Mau bagaimana lagi, Nadin hanya bisa pasrah dengan perbuatan Erga, yang pasti setiap pagi selalu meminta jatah di kantor. Tidak perlu lama-lama, Erga langsung menyingkap rok Nadine hingga terlihat bongkahan seksi milik Nadine. Mereka melakukannya sampai selesai pelepasan, dan merasa puas.
“Kau hebat, Sayang. Aku semakin mencintaimu,” ucap Erga.
“Aku juga mencintaimu,” jawab Nadine.
“Kapan aku bisa menikahimu? Apa Maya sudah selesai kuliahnya?” tanya Erga.
“Maya sudah selesai, sebentar lagi dia Wisuda. Dia minta kamu juga datang ke Wisudanya, bagaimana? Sudah siap menjadi Daddy nya Maya?” jawaban Nadine membuat Erga merasa bahagia dan dihargai sebagai laki-laki, juga sebagai ayah, apalagi Maya yang terlihat cuek saat tahu dia menjadi kekasih Mommy nya, malah sekarang meminta dirinya untuk hadir di acara wisudanya.
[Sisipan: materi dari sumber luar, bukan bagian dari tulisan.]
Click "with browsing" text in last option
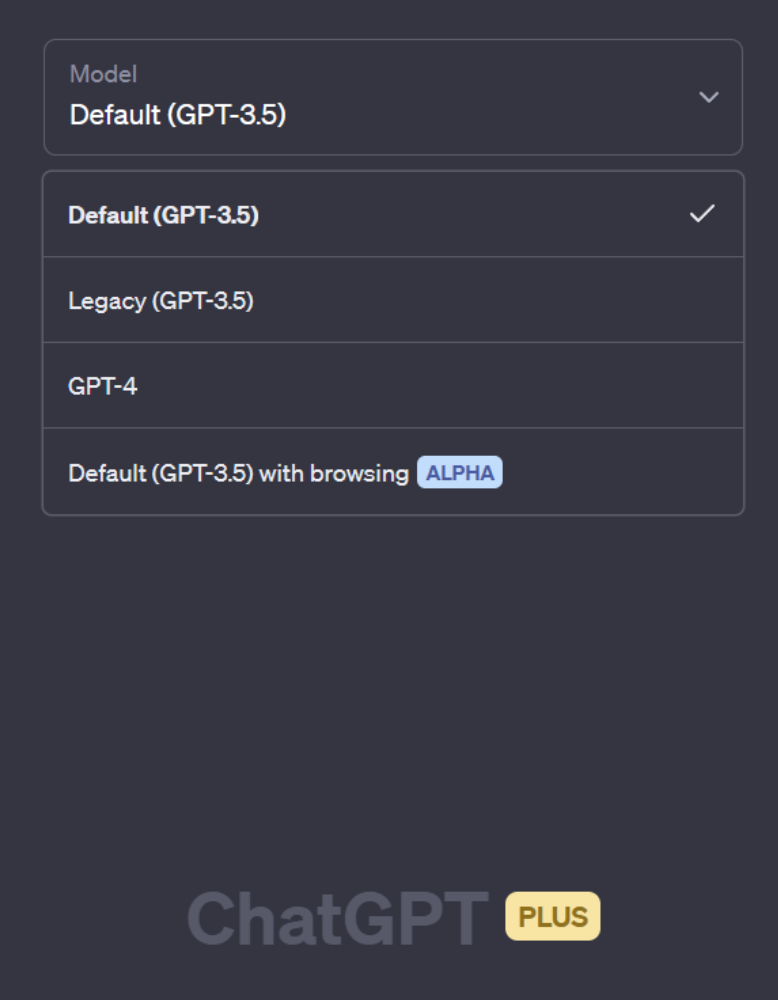 [334, 473]
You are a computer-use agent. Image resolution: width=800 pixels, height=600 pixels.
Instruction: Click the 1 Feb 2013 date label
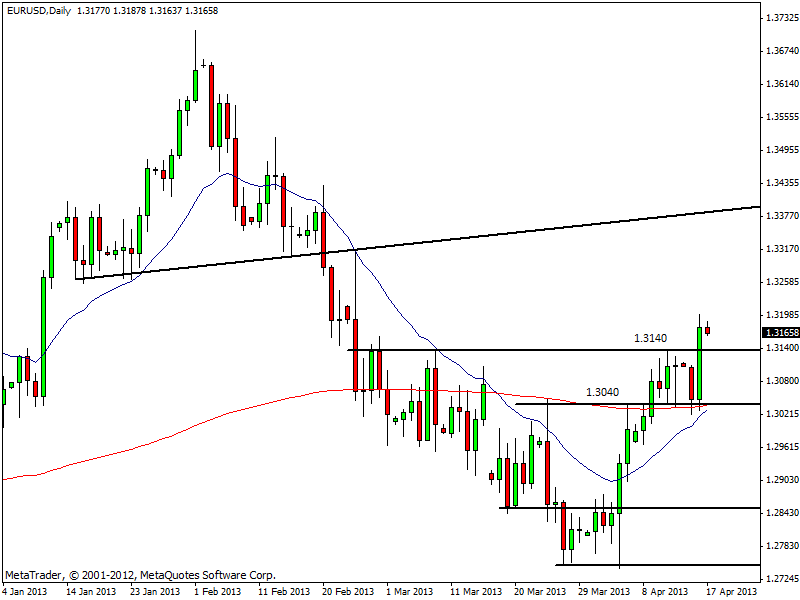click(217, 592)
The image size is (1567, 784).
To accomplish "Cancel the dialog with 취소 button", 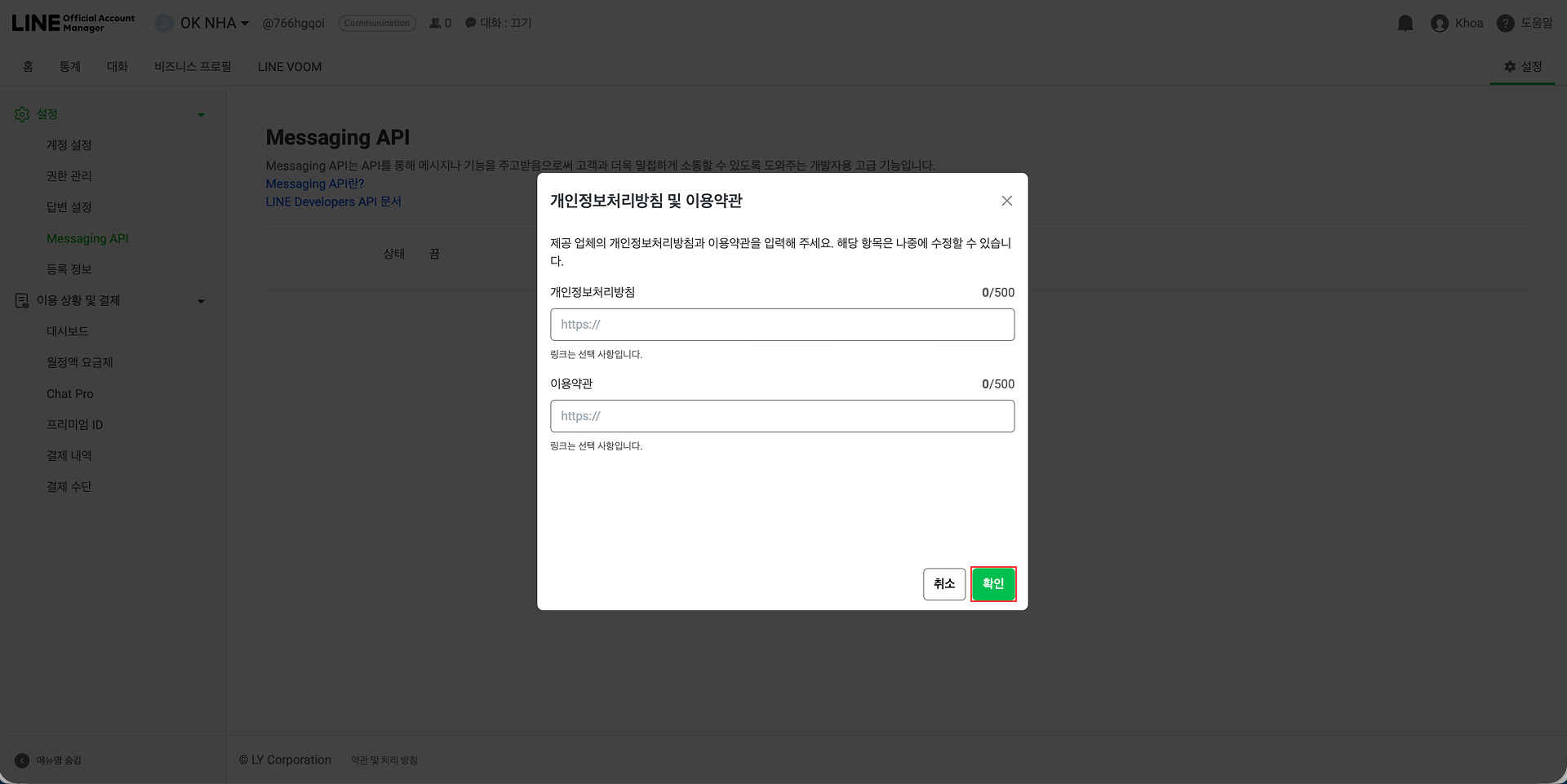I will (x=944, y=584).
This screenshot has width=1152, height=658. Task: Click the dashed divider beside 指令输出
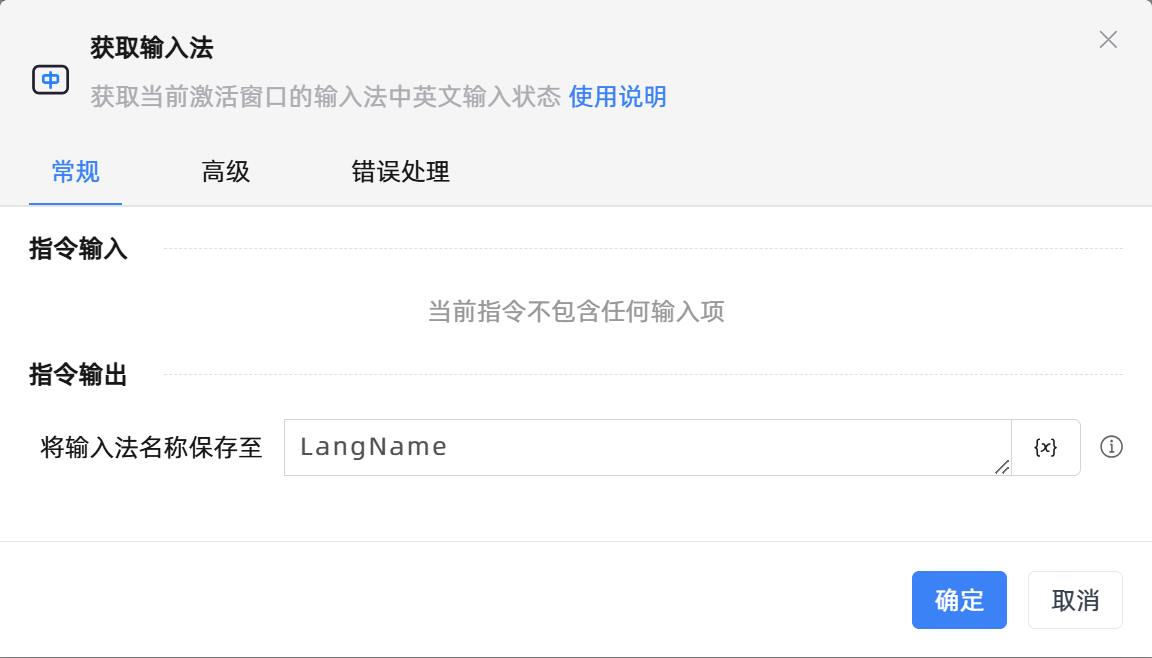[x=642, y=375]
Memang saat mengetahui Mommy nya menjalin hubungan dengan CEO kaya raya, Maya sempat kurang setuju. Maya takut Mommy kesayangannya itu disakiti oleh laki-laki yang kaya raya, yang hidupnya jauh dari kehidupannya yang sederhana. Karena, Maya merasakan sendiri saat memiliki hubungan dengan Panggih, laki-laki keturunan darah biru yang ternyata malah semua keluarga besar Panggih merendahkan dirinya, jadi Maya terpaksa menyudahi hubungannya dengan Panggih. Maya takut, Mommy nya akan sakit hati, jika keluarga besar calon suaminya tidak merestuinya.
Namun ternyata, keluarga besar Ergantara Wijaya malah sangat menyetujui hubungan Erga dengan Nadine, meskipun Nadine adalah seorang janda dan sudah memiliki anak gadis yang sedang kuliah semester empat saat itu. Maya yang mendengar turut bahagia, karena saat keluarga Erga datang ke rumah menemui Mommy nya terlihat mereka baik sekali, tapi Maya masih belum memberikan jawaban kalau dirinya setuju atau tidak mommy nya menikah lagi dengan Erga.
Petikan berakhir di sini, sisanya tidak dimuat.